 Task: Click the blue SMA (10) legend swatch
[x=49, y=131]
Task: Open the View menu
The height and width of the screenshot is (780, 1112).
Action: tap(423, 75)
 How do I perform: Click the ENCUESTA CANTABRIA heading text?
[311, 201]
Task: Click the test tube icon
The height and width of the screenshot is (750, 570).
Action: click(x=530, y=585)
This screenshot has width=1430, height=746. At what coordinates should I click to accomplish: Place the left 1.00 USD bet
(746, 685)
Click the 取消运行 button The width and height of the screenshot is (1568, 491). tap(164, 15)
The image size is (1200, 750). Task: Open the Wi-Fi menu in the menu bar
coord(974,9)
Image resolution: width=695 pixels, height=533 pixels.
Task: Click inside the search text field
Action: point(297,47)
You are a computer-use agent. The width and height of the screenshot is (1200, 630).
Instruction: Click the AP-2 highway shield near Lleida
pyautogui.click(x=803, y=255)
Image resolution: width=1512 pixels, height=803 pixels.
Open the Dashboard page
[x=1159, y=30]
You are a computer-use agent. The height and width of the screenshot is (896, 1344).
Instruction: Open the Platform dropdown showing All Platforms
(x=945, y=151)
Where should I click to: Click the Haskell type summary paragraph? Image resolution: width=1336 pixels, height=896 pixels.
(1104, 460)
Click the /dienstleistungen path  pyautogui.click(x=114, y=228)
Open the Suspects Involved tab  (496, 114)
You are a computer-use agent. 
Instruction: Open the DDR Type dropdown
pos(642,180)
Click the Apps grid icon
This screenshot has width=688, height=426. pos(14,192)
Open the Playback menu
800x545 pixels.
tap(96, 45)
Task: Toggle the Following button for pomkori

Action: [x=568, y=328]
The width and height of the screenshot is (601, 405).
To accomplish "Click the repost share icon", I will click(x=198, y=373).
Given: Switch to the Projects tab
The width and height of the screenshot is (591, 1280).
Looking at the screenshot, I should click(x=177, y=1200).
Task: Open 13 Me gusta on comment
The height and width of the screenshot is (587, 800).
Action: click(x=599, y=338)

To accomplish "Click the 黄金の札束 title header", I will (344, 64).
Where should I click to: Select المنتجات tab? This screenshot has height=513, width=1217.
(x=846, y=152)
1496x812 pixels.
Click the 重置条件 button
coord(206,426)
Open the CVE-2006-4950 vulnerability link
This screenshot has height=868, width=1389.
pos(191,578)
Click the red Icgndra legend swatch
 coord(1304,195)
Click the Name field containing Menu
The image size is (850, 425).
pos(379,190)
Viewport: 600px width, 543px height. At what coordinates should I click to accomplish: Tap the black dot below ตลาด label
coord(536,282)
★ ★ ★ ★ ★
◆ THE REQUEST ◆
Pull out every line of the items above that contains the string "Task".

◆ FULL SOLUTION ◆
 Task: Click the blue SMA (10) legend swatch
Task: Open the View menu
Task: Click the test tube icon
The image size is (1200, 750). Task: Open the Wi-Fi menu in the menu bar
Task: Click inside the search text field
Task: Toggle the Following button for pomkori
Task: Open 13 Me gusta on comment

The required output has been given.